Taking the line with "The height and width of the screenshot is (621, 770)." as the first and the line with "Task: Click the green" as the last, set down exactly every line in that range from the entries below, and no more.

Collected data entries
■ ■ ■

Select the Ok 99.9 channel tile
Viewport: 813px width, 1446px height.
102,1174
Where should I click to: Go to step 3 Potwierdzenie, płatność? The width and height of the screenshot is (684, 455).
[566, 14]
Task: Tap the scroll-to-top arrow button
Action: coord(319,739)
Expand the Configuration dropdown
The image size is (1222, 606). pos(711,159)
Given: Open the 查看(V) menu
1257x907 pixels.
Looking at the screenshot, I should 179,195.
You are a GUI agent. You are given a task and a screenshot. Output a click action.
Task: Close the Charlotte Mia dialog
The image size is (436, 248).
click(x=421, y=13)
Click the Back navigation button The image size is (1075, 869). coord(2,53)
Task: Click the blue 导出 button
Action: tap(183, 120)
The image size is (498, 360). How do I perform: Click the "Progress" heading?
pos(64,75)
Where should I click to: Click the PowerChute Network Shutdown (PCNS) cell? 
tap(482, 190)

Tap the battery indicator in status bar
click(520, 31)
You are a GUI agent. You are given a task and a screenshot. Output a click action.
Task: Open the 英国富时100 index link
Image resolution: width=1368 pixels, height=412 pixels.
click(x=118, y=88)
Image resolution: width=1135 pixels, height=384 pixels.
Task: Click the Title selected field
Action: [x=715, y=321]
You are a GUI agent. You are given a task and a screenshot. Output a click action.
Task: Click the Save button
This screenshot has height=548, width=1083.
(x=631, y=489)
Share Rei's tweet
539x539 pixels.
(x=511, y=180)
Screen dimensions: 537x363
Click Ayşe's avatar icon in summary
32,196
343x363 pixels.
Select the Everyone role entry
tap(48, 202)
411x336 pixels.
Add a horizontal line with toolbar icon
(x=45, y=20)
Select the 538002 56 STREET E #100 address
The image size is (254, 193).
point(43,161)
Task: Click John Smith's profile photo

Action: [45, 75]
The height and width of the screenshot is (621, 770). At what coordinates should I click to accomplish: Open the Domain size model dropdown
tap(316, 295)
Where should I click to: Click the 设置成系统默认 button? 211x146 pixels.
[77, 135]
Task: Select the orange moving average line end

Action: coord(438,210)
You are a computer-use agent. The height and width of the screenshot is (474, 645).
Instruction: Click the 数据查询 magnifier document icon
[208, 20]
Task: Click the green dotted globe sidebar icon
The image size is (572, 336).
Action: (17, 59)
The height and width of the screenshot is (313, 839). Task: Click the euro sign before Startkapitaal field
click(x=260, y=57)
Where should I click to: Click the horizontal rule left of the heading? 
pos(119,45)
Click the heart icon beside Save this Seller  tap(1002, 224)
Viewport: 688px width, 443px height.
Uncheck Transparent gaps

■ ■ ■

Exercise solution —
The height and width of the screenshot is (621, 770). At what coordinates should I click to accomplish: Open the Domain size model dropdown
tap(316, 295)
Where should I click to: Click the 设置成系统默认 button? 211x146 pixels.
[77, 135]
Task: Select the orange moving average line end

Action: coord(438,210)
You are a computer-use agent. The height and width of the screenshot is (474, 645).
Instruction: Click the 数据查询 magnifier document icon
[208, 20]
Task: Click the green dotted globe sidebar icon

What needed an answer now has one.